Also this week: what it’s like to visit Congress, in (qualified) praise of impact metrics, research integrity zealot vs. humor, how to talk to people at conferences, journal life list, and more.
From Jeremy:
UPDATE: Wish I’d seen this earlier, want to link to it now while it’s still timely. A very sensible comment on the kerfuffle over whether to lower the conventional alpha (type I error threshold) from P<0.05 to P<0.005. tl;dr: If we want to reduce the rate at which we publish type I errors, and reduce the file drawer problem, don’t we want to raise the type I error threshold rather than lower it? Click through for the full argument; it’s not trolling.
How to start a conversation with a stranger at a scientific conference. Hint: don’t start with your “elevator pitch”.

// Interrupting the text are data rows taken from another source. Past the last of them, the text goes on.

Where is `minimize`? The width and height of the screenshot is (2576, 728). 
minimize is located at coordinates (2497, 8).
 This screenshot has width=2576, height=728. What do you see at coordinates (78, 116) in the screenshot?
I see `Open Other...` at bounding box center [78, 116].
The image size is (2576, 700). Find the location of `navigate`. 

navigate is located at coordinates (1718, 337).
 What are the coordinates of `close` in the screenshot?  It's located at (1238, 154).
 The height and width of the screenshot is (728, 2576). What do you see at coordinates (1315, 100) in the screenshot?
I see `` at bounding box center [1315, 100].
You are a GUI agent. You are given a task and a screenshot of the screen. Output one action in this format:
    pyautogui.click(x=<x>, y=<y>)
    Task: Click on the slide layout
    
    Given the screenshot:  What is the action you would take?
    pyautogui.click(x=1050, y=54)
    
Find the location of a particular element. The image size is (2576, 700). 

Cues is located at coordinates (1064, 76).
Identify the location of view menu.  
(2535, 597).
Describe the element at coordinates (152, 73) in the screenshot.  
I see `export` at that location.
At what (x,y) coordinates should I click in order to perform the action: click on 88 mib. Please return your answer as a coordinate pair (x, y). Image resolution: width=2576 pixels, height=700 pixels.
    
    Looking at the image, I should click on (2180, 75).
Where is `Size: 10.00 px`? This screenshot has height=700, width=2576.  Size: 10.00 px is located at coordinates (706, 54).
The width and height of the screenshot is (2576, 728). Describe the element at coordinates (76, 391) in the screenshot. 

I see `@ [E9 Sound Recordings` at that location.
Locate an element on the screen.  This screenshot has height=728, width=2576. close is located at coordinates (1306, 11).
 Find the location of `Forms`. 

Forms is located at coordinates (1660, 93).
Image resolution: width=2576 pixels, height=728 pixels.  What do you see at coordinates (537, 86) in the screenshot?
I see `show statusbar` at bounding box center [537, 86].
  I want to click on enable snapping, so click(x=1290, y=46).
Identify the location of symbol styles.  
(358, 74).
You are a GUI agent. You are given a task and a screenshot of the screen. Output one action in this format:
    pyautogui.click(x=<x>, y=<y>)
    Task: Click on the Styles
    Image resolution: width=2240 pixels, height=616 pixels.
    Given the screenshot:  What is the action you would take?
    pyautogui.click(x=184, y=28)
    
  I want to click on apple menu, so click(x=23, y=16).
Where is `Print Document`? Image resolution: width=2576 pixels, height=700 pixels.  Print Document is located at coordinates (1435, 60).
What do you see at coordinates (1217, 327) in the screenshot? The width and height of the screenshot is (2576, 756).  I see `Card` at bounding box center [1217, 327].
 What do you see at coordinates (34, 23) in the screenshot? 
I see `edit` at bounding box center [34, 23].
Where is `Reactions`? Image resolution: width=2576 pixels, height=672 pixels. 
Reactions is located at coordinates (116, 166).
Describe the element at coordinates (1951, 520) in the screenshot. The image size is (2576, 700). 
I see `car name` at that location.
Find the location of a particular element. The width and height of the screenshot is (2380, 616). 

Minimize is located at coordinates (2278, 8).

The “Caltech rules” for how to structure a scientific paper, particularly one applying a theoretical idea to a particular question. (ht @jtlevy) I’m still mulling over this remark, about why you should not try to model your own papers after great papers that you’ve read:
The reason is that your own experience in reading [great papers] is a bad model of a reader of your own paper. Most paper in this category have already been acclaimed as great. When a reader gets yours (e.g., as a referee, a senior person in your field to whom you have sent the paper), you will be unknown. Most of these readers will therefore read it quickly. A complex, intricate, or discursive argument will confuse such a reader.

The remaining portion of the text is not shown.